▶ Pixel coordinate grounding data:
■ ■ ■ ■ ■
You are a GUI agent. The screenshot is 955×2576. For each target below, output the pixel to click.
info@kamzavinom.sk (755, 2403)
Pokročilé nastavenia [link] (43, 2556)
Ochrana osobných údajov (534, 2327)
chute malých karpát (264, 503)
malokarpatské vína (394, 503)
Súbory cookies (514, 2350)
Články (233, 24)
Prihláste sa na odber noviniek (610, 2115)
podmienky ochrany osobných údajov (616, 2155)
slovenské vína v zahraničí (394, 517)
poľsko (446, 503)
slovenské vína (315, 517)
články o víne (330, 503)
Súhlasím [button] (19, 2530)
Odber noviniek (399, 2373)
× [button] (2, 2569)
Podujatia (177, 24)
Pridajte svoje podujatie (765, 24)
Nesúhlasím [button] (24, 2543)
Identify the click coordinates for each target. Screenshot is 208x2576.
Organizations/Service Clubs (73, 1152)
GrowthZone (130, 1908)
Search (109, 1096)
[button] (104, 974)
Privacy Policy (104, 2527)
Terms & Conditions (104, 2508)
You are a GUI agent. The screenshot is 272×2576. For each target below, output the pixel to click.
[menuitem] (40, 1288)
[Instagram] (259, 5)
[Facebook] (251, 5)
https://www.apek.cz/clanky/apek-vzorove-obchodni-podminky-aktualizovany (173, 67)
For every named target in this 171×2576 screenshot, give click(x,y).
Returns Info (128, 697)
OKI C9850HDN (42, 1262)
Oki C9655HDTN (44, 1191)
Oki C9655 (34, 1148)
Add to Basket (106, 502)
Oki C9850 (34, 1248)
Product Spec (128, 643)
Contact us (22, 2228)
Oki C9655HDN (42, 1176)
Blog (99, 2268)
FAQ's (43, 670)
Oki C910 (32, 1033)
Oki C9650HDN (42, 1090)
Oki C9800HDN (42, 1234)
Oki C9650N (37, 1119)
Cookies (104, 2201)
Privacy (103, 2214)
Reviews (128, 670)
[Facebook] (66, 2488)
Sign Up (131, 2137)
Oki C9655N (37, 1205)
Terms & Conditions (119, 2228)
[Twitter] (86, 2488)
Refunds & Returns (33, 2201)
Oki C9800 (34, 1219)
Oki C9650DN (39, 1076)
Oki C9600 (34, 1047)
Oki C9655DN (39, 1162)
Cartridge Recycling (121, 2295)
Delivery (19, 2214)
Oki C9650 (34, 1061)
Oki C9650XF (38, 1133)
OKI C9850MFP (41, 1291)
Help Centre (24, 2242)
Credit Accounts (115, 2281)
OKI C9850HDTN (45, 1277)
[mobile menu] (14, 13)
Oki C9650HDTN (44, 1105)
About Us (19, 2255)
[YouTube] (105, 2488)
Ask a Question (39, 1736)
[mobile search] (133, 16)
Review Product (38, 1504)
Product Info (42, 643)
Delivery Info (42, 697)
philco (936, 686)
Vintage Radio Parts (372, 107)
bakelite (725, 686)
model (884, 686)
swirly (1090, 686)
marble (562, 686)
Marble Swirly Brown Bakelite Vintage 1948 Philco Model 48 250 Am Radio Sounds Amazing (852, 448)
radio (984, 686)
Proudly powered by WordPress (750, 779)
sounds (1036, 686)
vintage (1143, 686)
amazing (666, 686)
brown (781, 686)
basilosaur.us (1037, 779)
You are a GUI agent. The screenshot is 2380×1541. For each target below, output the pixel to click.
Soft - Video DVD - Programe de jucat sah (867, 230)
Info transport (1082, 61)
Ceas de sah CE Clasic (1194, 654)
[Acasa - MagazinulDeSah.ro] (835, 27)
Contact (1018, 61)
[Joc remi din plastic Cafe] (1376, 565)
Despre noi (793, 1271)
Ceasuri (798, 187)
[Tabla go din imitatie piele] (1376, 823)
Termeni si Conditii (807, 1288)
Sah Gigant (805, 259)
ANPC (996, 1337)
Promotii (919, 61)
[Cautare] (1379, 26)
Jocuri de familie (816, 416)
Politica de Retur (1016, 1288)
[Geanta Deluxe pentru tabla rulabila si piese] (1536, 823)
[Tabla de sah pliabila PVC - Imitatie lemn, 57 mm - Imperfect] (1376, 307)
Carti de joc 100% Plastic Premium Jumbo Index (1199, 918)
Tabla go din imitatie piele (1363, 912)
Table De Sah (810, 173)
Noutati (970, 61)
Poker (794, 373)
■ ■ ■ ■ ■
▶ TASK BRIEF: The answer should consist of every line above in which "Terms" appears.

▶ SOLVED PROBLEM:
Terms & Conditions (104, 2508)
Terms & Conditions (119, 2228)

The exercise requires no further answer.